Overall, the microbes with EPS+ characteristics gain a better competitive advantage if they initially colonize the surface as smaller aggregates and are widely spaced between the cells of EPS−. As the aggregate size decreases the EPS producing strain dominates in the biofilm even with lower levels of EPS production.
Competition between QS+/QS− and EPS− strains
While EPS production is advantageous it is also metabolically expensive, and therefore it should be beneficial for its production in bacteria to be regulated through a feedback control mechanism such as quorum sensing. Two quorum sensing settings are considered in this work. In the first setting, QS− cells compete with EPS− cells and in the second setting QS+ cells compete with EPS− cells. For the sake of simplicity, the study is carried out at f = 0.5 which gives better fitness for EPS producers for a single aggregate deposition (Figure 4A). We examine the effects of different QS threshold values on the relative fitness of QS− and QS+ strains for the three scenarios mentioned above (control, Case1 and Case 2) but focus only on the case of a single aggregate (Figure S1).

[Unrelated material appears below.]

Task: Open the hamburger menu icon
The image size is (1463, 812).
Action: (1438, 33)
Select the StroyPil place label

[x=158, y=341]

Figure 7 shows the diffusion of AI from the biofilm to the surrounding liquid and the resulting QS−regulation for the control case. Starting with single cells being deposited on the substratum (Figure 7A1), the population of QS− increases (Figure 7A2) and reaches the threshold for AI, τ = 5 × 10−7 kg/m3 (Figure 7A3), then EPS production is terminated but the QS− cells (colored red in Figure 7A4) continue to proliferate under the negative QS control. For the positive QS control, starting from single cells (Figure 7B1), initial growth (duration < 1.3 days) of both strains is similar because their characteristics are identical when there is no EPS production (Figure 7B2). The QS+ strain then starts to produce EPS when AI reaches its threshold of τ = 5 × 10−7 kg/m3 (Figure 7B3) and subsequently the QS+ strain dominates in the biofilm because they gain a competitive advantage due to formation of EPS matrix (Figure 7B4).
We compare three cell deposition scenarios (control, Case 1 and Case 2) when EPS production is regulated through QS, and examined the effect of threshold concentration of the auto-inducer (τ = 1 × 10−7, 5 × 10−7, 8 × 10−7, and 10 × 10−7 kg/m3) on the fitness of different strains.

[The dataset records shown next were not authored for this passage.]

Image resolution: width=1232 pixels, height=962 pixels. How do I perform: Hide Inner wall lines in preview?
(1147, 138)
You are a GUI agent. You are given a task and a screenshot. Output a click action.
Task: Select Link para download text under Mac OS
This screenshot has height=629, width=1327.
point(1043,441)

Figure 8 shows how the negative QS control affects the relative fitness of QS− strains for three cell deposition scenarios. The relationship between the fitness of EPS producers relative to non-producers under different initial deposition scenarios is significantly related to the threshold value of the auto-inducer concentration (t = 12.141, P = 0).

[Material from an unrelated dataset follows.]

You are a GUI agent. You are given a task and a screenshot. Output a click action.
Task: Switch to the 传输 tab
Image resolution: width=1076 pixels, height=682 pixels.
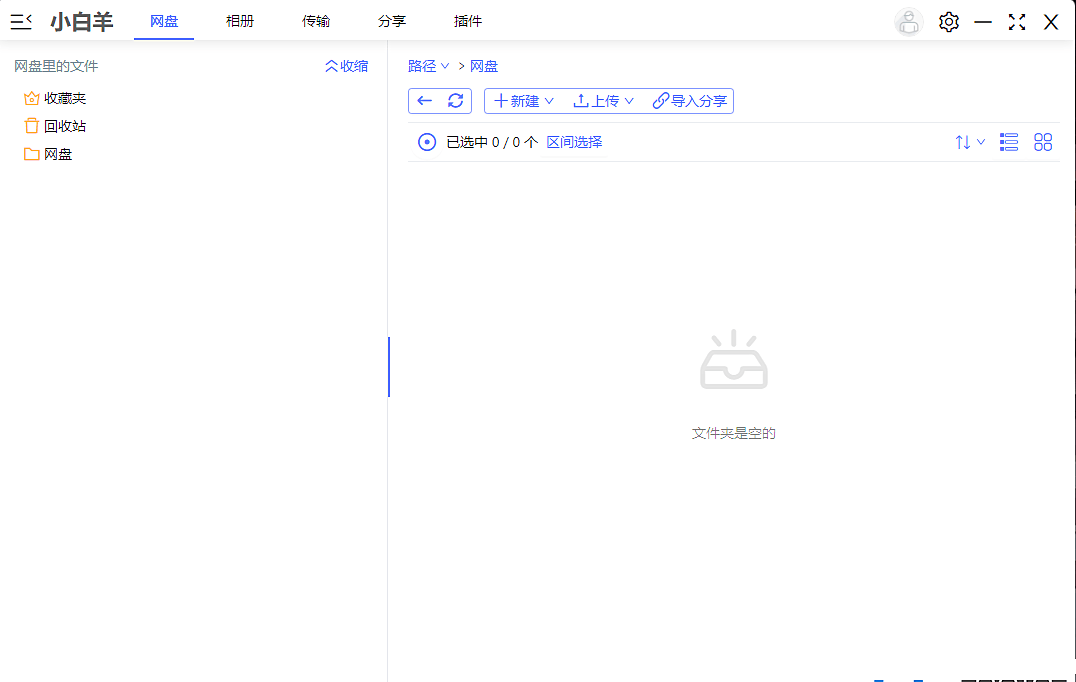pyautogui.click(x=316, y=20)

For the control case (Figure 8A), at the lowest threshold (τ = 1 × 10−7 kg/m3) the relative fitness is around 1 over time. This is because the QS− strain quickly reaches the QS threshold and terminates EPS production. Both QS− and EPS− strains become biologically identical and hence the relative fitness is around 1. At moderate thresholds (τ = 5 × 10−7 kg/m3) the fitness of QS− is only enhanced in the early stages of biofilm growth. However, higher thresholds (τ = 8 × 10−7 and 10 × 10−7 kg/m3) consistently improve QS− strain fitness. Low thresholds confer an initial short-term advantage followed by consistent reduction in fitness; higher thresholds confer a long-term advantage which is consistent with the findings of Nadell et al. (2008). The QS influence for Case 1 (QS− aggregate vs. EPS− single cells, Figure 8B) is analogous to the control case, except at the lowest threshold. At the lowest threshold the QS− strain stops production at the onset of growth; they only have the height advantage (Case 1) and therefore take longer to dominate the biofilm.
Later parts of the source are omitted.